**Text to read**:
┄┄┄┄┄┄
A Love Letter to Plain Text

I have used Hugo, the blog engine this blog runs on top of, more and more lately for less and less typical use cases. Hopefully this post will inspire others in similar ways.

There was another post on twitter recently that inspired me to write this post. The point of that post was that when your blog is just a pile of textfiles generic Unix tools combine to make many things are trivial that wouldn’t be with a more traditional database backed system.

Some of the examples given in the post were using wc(1) to count words in a post and aspell(1) to spellcheck posts. I’m all about that, but I have a tool in my back pocket that allows more advanced analysis.

🔗 `q`: A Refresher

I posted about q before, but I’ll give a quick refresher here.

q is a 120 line perl script that parses all of my blog posts, puts the metadata in an in-memory database, and thus allows querying the metadata with SQL. Here’s an example invocation:

bin/q --sql 'SELECT COUNT(*) FROM _ WHERE tag = ?' perl
243

The _ thing is a view with the tags joined with the articles for brevity and convenience. I use q very often for a chronological view of my posts in the vim quickfix; see the original post for details on that. I want to discuss some of the other doors that q has opened here.

By the way, the above invocation takes about 53 milliseconds to run, so q is actually fast enough that it feels realtime and I use it in an autocompleter (see the original post for details).
┄┄┄┄┄┄
**Written exercise 1**:
Rewrite the post about plain text, starting at "I have used" and ending at "database backed system.", with "Hugo" renamed to "Jekyll".
┄┄┄┄┄┄
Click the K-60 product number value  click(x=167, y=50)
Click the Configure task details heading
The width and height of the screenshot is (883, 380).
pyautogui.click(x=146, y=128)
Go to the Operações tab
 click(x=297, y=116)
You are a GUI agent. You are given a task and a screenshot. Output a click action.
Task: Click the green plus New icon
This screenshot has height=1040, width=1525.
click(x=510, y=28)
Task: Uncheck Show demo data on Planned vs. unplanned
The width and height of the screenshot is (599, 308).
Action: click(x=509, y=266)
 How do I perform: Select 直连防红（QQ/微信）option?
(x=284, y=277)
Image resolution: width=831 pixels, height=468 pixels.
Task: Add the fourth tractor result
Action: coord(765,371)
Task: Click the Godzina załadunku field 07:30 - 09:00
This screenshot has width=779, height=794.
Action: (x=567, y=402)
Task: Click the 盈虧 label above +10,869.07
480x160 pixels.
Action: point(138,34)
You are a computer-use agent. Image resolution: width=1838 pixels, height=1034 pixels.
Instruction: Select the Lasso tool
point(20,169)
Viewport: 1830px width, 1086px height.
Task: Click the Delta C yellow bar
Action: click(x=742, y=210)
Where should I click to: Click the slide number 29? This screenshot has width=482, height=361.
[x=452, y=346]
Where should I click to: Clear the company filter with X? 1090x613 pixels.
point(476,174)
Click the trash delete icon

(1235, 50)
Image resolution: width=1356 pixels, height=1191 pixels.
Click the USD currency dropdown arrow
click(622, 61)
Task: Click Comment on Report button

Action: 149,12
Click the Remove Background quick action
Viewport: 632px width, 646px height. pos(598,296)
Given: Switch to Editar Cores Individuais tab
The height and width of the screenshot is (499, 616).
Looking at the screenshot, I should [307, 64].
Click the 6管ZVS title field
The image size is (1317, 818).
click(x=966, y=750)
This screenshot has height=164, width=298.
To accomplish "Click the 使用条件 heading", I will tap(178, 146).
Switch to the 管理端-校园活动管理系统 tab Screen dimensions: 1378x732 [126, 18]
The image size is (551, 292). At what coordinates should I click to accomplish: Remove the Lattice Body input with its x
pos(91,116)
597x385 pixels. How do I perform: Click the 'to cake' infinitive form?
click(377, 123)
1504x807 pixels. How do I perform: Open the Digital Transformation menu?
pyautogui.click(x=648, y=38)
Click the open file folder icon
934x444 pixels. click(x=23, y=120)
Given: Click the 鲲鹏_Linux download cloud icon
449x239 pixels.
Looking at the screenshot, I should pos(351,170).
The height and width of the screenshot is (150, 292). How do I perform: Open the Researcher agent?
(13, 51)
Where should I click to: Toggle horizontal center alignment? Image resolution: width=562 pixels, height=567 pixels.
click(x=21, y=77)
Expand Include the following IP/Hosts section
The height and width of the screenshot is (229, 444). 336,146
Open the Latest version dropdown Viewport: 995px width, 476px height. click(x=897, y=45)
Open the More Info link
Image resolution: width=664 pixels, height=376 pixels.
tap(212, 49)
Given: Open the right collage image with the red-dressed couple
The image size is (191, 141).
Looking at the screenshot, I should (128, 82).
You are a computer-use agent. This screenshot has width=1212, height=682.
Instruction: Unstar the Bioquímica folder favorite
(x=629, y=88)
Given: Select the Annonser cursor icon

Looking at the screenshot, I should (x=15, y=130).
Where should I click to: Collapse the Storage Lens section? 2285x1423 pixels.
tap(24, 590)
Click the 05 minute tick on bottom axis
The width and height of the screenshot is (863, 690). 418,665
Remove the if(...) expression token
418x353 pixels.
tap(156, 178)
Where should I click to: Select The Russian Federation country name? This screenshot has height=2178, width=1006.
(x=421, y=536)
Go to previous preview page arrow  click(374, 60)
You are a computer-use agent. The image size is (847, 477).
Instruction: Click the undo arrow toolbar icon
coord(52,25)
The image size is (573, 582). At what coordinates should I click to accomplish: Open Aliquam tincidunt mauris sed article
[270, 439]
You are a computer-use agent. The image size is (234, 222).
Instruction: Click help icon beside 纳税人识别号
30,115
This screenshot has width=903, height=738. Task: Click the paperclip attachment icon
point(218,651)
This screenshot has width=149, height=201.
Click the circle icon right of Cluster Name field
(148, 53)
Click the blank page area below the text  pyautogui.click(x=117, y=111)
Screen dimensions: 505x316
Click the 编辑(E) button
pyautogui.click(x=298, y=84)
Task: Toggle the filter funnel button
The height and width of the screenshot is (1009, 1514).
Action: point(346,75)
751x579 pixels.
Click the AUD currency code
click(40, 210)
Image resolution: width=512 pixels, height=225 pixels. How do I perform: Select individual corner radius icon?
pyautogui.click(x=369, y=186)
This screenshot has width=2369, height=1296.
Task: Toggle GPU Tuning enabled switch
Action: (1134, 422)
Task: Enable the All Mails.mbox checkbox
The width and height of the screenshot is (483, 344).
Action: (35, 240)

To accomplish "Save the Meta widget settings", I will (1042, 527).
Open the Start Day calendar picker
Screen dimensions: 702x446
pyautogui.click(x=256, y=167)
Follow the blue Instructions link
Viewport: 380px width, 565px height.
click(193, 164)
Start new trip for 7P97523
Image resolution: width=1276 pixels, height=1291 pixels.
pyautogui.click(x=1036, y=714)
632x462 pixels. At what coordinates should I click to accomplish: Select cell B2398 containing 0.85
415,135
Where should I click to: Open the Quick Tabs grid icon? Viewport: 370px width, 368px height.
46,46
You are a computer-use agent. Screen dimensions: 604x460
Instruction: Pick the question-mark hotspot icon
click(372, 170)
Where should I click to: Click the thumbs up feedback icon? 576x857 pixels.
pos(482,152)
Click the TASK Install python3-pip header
┄┄┄┄┄┄
**Written exercise 2**:
Show every line of the records that holds the string "Remove", matching case exactly.

**Worked solution 1**:
I have used Jekyll, the blog engine this blog runs on top of, more and more lately for less and less typical use cases. Hopefully this post will inspire others in similar ways.

There was another post on twitter recently that inspired me to write this post. The point of that post was that when your blog is just a pile of textfiles generic Unix tools combine to make many things are trivial that wouldn’t be with a more traditional database backed system.

**Worked solution 2**:
Click the Remove Background quick action
The image size is (551, 292). At what coordinates should I click to accomplish: Remove the Lattice Body input with its x
Remove the if(...) expression token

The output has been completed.